Avec sa filleule Raphaëlle Langevin, artiste et entrepreneure, la bachelière cosigne en 2023 Aianishkat / De génération en génération, une œuvre intergénérationnelle et multisensorielle dans laquelle les langues innue et française, les images d’archives, les gestes du quotidien et les rituels se tissent. Cette exposition était orientée vers les femmes, leur histoire, leur individualité. Patricia Langevin et sa filleule se sont mises à explorer ensemble le lien qui les unit, leur lignée, leur famille : « On a fait beaucoup de recherches et on a consulté les aîné·e·s de notre famille ». Ce projet, comme plusieurs autres, s’inscrit dans une volonté de sacralisation discrète : « les enseignements demeurent aujourd’hui quelque chose de privé, quelque chose d’intime. Un ami m’avait dit que chacun décide de ce qui, pour lui, a un caractère sacré. Mais pour moi, ces enseignements-là, c’est comme un bijou ou un élément précieux à conserver, à explorer, puis à traduire, sans donner toute l’information ».

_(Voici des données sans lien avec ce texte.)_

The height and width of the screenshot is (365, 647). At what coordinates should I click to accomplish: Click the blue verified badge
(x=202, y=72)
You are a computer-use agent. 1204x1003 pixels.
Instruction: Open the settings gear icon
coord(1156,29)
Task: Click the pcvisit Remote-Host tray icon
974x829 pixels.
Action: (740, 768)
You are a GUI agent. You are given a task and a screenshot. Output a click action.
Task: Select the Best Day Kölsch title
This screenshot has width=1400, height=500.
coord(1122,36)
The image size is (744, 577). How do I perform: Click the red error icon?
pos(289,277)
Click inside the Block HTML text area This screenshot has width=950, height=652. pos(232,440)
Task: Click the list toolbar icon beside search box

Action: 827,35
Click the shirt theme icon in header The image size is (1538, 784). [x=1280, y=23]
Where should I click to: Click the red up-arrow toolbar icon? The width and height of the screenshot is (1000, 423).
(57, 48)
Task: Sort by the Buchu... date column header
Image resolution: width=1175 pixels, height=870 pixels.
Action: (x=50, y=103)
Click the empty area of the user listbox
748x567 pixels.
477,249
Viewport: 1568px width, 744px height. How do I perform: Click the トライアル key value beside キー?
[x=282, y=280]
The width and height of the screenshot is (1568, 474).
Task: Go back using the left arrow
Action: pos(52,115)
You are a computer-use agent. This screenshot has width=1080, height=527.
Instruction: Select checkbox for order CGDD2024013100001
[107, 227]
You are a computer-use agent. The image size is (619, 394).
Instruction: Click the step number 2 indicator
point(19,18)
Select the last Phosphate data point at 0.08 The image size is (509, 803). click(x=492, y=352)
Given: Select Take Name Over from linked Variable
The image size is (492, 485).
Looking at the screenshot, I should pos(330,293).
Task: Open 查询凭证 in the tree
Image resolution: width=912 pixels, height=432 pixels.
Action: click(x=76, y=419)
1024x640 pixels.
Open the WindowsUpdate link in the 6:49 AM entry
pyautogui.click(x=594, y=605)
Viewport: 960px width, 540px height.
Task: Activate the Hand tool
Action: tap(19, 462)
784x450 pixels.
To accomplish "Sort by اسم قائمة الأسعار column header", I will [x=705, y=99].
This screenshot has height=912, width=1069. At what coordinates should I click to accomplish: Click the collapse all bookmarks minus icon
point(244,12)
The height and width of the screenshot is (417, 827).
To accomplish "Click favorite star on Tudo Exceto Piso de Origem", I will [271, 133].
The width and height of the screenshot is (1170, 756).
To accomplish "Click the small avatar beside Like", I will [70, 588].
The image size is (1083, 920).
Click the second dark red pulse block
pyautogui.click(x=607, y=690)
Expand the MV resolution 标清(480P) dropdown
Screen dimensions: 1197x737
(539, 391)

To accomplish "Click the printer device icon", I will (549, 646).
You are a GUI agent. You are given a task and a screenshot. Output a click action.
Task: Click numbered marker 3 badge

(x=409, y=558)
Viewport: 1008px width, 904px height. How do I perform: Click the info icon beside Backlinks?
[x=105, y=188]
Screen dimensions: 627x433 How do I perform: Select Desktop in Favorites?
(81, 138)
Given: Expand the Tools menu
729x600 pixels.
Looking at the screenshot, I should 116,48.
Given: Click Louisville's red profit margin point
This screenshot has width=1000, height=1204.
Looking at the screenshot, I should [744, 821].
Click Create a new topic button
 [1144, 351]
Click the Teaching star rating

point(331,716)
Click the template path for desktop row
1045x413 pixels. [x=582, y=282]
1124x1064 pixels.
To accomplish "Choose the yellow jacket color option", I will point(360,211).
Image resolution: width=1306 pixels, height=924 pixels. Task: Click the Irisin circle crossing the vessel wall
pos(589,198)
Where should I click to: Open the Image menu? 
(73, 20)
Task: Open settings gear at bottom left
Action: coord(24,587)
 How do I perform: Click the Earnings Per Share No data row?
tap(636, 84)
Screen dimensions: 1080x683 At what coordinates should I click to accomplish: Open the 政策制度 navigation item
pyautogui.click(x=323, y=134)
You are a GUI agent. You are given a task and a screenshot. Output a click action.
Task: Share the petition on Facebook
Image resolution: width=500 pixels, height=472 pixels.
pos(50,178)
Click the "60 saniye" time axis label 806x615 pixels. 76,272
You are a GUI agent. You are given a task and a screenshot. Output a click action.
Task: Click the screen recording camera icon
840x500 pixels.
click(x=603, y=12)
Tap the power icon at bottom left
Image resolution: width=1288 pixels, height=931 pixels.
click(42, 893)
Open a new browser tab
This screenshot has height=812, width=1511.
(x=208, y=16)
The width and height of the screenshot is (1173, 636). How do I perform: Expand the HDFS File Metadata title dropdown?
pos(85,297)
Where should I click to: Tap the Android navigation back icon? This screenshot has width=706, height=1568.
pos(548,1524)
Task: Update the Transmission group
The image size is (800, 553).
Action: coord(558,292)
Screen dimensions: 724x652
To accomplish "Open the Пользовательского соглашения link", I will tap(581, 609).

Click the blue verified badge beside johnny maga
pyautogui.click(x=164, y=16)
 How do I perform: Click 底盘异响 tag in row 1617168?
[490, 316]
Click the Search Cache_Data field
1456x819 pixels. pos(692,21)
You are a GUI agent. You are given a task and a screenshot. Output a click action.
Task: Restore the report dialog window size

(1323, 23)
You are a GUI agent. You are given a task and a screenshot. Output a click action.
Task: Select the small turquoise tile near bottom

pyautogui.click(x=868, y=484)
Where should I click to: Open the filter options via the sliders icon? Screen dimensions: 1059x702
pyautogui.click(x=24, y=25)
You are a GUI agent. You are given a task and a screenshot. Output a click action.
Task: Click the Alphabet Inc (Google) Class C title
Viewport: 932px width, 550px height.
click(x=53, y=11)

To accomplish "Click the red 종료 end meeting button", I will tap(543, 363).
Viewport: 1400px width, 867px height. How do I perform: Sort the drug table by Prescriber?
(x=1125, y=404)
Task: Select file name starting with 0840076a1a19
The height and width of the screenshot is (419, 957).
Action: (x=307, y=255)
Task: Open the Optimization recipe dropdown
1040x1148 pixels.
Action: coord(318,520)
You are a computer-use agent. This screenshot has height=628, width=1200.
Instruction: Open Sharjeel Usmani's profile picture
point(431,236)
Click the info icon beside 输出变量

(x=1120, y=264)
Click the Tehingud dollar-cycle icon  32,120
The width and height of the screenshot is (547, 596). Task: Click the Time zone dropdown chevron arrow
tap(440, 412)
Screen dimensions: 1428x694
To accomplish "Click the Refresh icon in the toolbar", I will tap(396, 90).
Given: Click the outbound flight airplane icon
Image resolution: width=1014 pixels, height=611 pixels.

Ce qui vient : des questions, encore

Toujours en mouvement, Patricia Langevin travaille actuellement sur trois projets : deux collaboratifs et un personnel. Le premier, O’ya’wih – qui signifie « cela goûte bon » – prendra la forme d’une exposition collective à Montréal, menée par l’artiste wendate Michèle St-Amand, avec six femmes autochtones de différents milieux qui explorent plusieurs médias. Le thème : les conséquences de la colonisation sur le corps et la sexualité des femmes autochtones. Le deuxième projet, Ka-matau Puhkutatau qui signifie « celles qui fabriquent de leurs mains », est issu d’un enseignement sur les raquettes de marche et d’une formation en intelligence artificielle suivie avec six femmes de sa communauté. Ensemble, elles forment un nouveau collectif artistique, qui présentera une installation lors d’une résidence à Recto-Verso en avril 2026, en collaboration avec le Département d’histoire de l’art de l’UQAM. Finalement, Patricia a obtenu une subvention pour faire une exposition sur la santé cardiaque chez les femmes autochtones. Le projet en verre soufflé, qui s’appelle temporairement Utei – c’est-à-dire « cœur » –, sera présenté en juin 2026 au Musée Ilnu de Mashteuiatsh.

À travers ses œuvres, Patricia Langevin porte une mémoire vive, où la résistance, l’héritage et la lumière tracent ensemble le chemin d’une parole qui se renouvelle.